The hubby loves fudge at Christmas, and he loves chocolate and peanut butter (you know, like most normal people), so it should stand to reason that he should love chocolate and peanut butter swirled together in fudge, right? Right.
There's no surprise twist to this story. The hubby does like peanut butter swirl fudge.
Okay, there's a bit of a twist. This Hershey's recipe was supposed to be two-tone fudge -- peanut butter on the bottom and chocolate on top. But even though I actually followed the recipe to the letter, there was no way this recipe was going to work without the peanut butter layer setting up first. And by then, the chocolate layer would have been too set up to spread out. So, I attempted to save face by swirling them.
And I think it's purty.
Peanut Butter Swirl Fudge
Makes 25 pieces
1 cup peanut butter chips
1 cup semisweet chocolate chips
2 1/4 cups sugar
1 7-ounce jar marshmallow creme
3/4 cup evaporated milk
1/4 cup (1/2 stick) butter
1 teaspoon vanilla extract
1. Line an 8-inch square pan with foil, extending the foil over the edges of the pan. In a medium bowl, place peanut butter chips. Add chocolate chips to a second medium bowl.

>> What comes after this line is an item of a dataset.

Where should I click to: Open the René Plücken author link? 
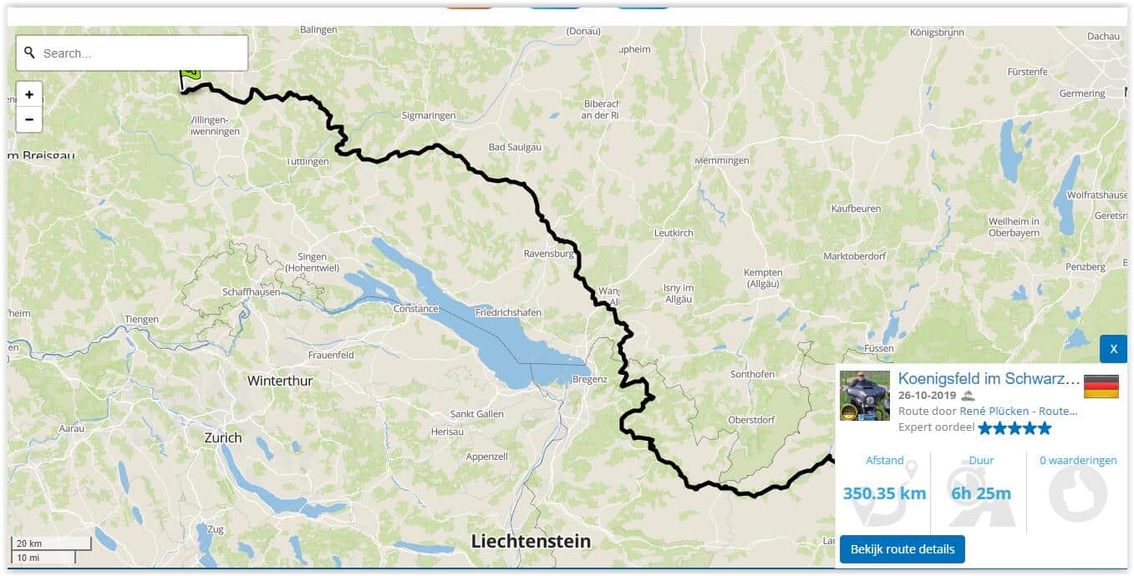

2. In a heavy saucepan, combine sugar, marshmallow creme, evaporated milk, and butter. Cook over medium heat, stirring constantly, until mixture comes to a boil. Boil 5 minutes, stirring constantly.
My saucepan seemed a wee bit too small, and my mixture almost boiled over. That would have been quite messy.

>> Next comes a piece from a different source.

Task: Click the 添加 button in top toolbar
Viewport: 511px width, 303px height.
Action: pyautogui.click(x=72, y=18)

3. Remove from heat and stir in vanilla.
4. Divide the mixture among the medium bowls with the peanut butter and chocolate chips.
5. Stir peanut butter chips until creamy.
6. Pour into prepared pan.
7. Stir chocolate chips until creamy.
8. Pour over the peanut butter layer.
9. Swirl mixture with a knife.
10. Cool to room temperature, and then refrigerate until firm. Use foil to lift fudge out of pan, and cut into squares.